Tuesday, November 8, is an election day. One of those odd, off-year elections filled with a lot of names you don’t recognize who have been running for seats without, for the most part, actually campaigning. There’s one state Senate seat up for grabs in our district and two state Assembly spots.
One race is is different though, both in number of seats involved and the energy that has been expended to get them: that for the Essex County Board of Chosen Freeholders. The Freeholders are supposed to function as an independent legislature that reviews actions by the Essex County Executive. There are Freeholder seats tied to specific districts in the county and four seats that are “at large”–anyone, anywhere in the county can run for them. Marilynn English, a Verona resident who ran unsuccessfully for County Executive as an Independent last year, is one of nine candidates in the “at large” race. In the race specifically for our district, Joseph Chiusolo, a Republican who has been both a council member and mayor in Cedar Grove, is challenging Leonard M. Luciano, Democrat. Luciano became the default incumbent this summer when Linda Lordi Cavanaugh retired before her term ended and he was appointed to the spot.
Both English and Chiusolo have grounded their campaigns in an objection to Essex County’s high level of public debt and that debt’s high cost to taxpayers. ” This administration is bankrupting us,” says English, a former assistant vice president in J.P. Morgan’s M&A department. “Our bond debt in 2010 while at $1.1 billion cost us $90 million in payments. We now have bond debt of $1.5 billion.” Chiusolo, who owns a uniform supply company, echoes those concerns. “As a business owner, if I went and ran my business the way Essex County is run, we would have been out of business and I would have been responsible for 25 employees being out of work.”

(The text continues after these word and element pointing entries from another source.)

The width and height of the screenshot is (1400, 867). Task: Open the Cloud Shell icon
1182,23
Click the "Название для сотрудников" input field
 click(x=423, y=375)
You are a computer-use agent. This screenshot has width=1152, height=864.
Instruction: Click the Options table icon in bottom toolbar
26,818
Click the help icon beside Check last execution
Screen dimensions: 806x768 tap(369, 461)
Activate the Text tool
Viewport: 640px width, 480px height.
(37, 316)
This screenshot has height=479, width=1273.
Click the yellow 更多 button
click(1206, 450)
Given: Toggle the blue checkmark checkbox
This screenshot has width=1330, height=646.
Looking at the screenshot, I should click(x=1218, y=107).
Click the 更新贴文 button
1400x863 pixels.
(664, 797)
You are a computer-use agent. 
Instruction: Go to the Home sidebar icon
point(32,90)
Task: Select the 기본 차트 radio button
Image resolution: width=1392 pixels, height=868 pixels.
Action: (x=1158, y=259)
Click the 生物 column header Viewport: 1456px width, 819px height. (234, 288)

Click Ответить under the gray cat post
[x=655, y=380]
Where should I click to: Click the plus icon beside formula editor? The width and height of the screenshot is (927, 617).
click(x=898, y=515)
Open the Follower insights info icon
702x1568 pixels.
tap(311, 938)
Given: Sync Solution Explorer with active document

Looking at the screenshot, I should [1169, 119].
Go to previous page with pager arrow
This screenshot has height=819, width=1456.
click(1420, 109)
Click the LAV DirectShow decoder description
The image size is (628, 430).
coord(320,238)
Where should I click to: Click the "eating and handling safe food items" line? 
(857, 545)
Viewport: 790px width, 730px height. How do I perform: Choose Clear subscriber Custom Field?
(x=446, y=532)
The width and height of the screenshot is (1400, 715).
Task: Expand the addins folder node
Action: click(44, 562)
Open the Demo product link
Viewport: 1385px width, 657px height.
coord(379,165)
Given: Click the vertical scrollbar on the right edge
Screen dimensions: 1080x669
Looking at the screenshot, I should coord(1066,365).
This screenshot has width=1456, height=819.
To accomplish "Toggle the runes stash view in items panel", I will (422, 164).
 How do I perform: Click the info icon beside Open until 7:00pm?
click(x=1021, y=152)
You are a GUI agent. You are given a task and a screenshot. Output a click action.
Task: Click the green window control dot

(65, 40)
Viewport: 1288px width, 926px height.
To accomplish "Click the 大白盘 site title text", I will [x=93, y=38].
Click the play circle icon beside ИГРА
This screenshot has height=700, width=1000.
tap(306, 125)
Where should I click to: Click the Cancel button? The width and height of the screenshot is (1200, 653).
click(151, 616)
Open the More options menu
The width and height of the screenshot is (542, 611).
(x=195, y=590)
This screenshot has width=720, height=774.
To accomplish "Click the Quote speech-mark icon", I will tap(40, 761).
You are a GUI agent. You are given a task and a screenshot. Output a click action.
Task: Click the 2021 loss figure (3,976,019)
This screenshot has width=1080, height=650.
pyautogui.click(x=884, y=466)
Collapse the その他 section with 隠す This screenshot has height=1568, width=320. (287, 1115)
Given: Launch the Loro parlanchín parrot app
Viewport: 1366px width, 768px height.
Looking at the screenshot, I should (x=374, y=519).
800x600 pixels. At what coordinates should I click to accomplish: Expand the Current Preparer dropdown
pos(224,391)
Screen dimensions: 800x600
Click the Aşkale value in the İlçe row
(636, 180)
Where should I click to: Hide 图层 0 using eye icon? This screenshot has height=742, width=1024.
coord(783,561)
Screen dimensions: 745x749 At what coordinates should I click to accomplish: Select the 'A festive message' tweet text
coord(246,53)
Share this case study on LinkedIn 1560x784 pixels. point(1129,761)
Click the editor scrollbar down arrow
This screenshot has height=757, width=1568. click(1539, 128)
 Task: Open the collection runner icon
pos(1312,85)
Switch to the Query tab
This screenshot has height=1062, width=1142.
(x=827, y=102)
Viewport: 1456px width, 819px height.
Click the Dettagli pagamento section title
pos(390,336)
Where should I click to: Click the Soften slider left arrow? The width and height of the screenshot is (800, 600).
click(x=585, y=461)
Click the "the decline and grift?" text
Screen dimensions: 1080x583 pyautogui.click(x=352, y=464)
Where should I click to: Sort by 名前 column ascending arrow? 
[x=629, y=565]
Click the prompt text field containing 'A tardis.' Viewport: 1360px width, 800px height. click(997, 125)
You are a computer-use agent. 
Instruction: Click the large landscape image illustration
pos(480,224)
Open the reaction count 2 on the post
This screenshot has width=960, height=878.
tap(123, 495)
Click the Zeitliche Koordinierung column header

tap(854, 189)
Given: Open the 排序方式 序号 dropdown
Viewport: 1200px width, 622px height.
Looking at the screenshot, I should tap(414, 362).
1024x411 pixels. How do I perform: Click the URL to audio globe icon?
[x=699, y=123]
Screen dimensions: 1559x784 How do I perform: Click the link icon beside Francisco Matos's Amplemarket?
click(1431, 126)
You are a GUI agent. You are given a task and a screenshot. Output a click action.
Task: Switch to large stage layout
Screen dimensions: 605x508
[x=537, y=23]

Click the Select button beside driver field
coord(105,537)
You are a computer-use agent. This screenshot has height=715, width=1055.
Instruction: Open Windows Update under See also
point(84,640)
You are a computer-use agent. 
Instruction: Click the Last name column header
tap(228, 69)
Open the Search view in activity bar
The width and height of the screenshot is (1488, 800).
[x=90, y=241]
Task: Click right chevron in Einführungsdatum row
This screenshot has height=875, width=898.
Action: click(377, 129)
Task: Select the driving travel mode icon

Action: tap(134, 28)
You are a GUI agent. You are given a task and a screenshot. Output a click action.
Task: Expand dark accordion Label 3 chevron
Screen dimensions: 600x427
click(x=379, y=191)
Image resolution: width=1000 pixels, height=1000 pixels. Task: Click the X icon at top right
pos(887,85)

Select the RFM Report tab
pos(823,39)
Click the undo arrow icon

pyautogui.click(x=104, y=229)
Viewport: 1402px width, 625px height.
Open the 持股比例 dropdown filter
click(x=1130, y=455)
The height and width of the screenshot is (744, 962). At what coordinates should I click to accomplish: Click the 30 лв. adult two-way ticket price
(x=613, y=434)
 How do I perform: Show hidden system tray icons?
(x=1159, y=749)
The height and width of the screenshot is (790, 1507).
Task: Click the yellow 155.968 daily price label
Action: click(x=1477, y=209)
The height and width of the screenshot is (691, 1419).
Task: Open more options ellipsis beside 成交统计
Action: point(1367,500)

In one of those odd campaign twists that New Jersey politics seems to excel at, Luciano says he, too, is opposed to the debt. ” I have made a pledge that I do not want to participate in accumulating any more debt for Essex County”, he says. An academic by background, his priorities are getting the county to do more business with American-owned companies and being more accessible to constituents by setting up a satellite office outside Newark. He would also like to help small businesses to take greater advantage of county grant programs. “If you make your business more desirable, more people will come to it,” says Luciano, who chairs the Freeholders’ Economic Development committee.
English, who got into County politics through a visceral opposition to the deer hunt in County park lands, contends that nepotism and cronyism are rampant in Essex County, and that many employees have multiple jobs that do little more than boost their pension payouts. “I could weed $25 million from the budget in four minutes”, says English. ” I wouldn’t approve anything they [the Freeholders] want to spend without a thorough feasibility study.”
Chiusolo is also aiming to trim the County’s budget. ” There has been a lot of frivolous spending on the Freeholder board that has not been properly debated,” he says. If elected, he would seek a one-year spending freeze and an audit of all buildings owned or leased by the County. He would also strive to make the Freeholder position more visible and accountable to the district. “When you have people representing you they should respond to your concerns,” he says.
The Freeholder race has generated more than its fair share of sparks. At a debate in Verona in October, Luciano accused Chiusolo of “being on the take” because of a business transaction his company had had with the County. Chiusolo, whose company had won a publicly bid County uniform contract two years ago, responded to the accusation by calling for the Freeholders to investigate the charge. Luciano said in an interview over the weekend that there will be no investigation and that he did not “infer or insinuate” any corruption. Chiusolo says his lawyers have put Luciano on notice that he faces possible legal action for defamation.
You can vote at your regular Verona polling spot from 6 a.m. to 8 p.m. on Tuesday. The ballot also contains a public question to expand sports betting in New Jersey.